The renovation coincided with the Pasillo Verde Ferroviario (Green Rail Corridor) project, which was intended to improve the Cercanías ring route around Madrid. The project replaced a neglected surface rail line with a tunnel between the Estación del Norte and Delicias station. The former rail corridor was then converted into green space and commercial and residential areas. The new tunnel allowed Cercanías trains from the northwest to stop at Príncipe Pío and then continue to Atocha.

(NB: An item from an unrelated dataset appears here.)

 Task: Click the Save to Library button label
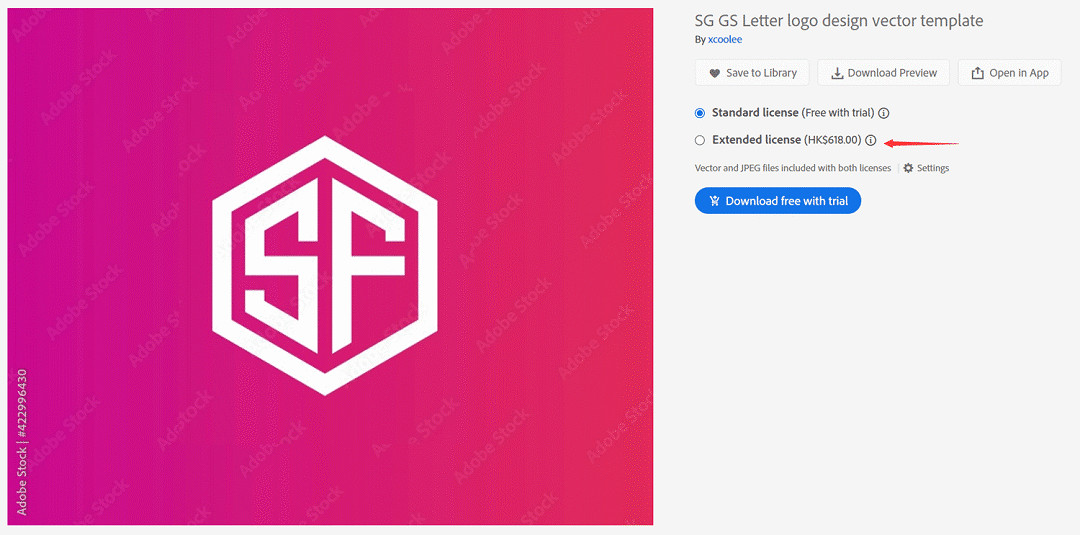point(761,73)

On 10 May 1995, Príncipe Pío's Line 6 platforms were inaugurated. The opening coincided with the completion of the Metro segment between Laguna and Ciudad Universitaria, which converted Line 6 into a circular route. Cercanías service began the following year on 30 June 1996, and the Line 10 platforms were opened on 26 December 1996. When Line 10 was first built in 1961, its tracks passed under Príncipe Pío but did not stop there, so the Line 10 platforms are an infill station. The Line 6 and 10 tracks were designed to facilitate cross-platform transfers. They consist of four parallel tracks on the same level. Line 6 uses the inner two tracks and Line 10 uses the outer two tracks, simplifying transfers between the two lines.

==== Bus terminal ====
Príncipe Pío's location near the M-30 and A-5 highways and local routes made it a major stop for intercity buses. At first, a surface bus station was built between the 1882 passenger hall and the Paseo de la Florida. In the mid-2000s, a multi-level underground bus station was built with greater capacity and direct connection to the M-30 and A-5 highways. The new bus terminal was built under the Paseo de la Florida and opened on 8 May 2007.

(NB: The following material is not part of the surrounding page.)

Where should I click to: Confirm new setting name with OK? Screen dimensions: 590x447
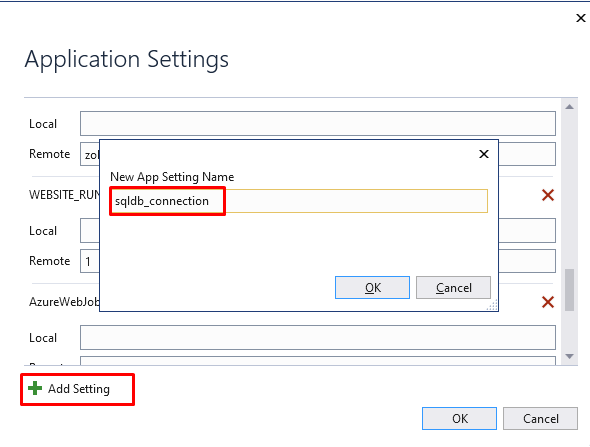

==== Shopping center and theater ====
Much of the station's interior space went unused until 2000, when the old trainshed and the 1882 passenger hall were converted into a shopping center. Additional space was provided by a new building on land previously occupied by the railyard, and the shopping center was inaugurated on 22 October 2004.

In 2018, the 1928 passenger hall was converted into a theater and entertainment complex known as Gran Teatro Bankia Príncipe Pío.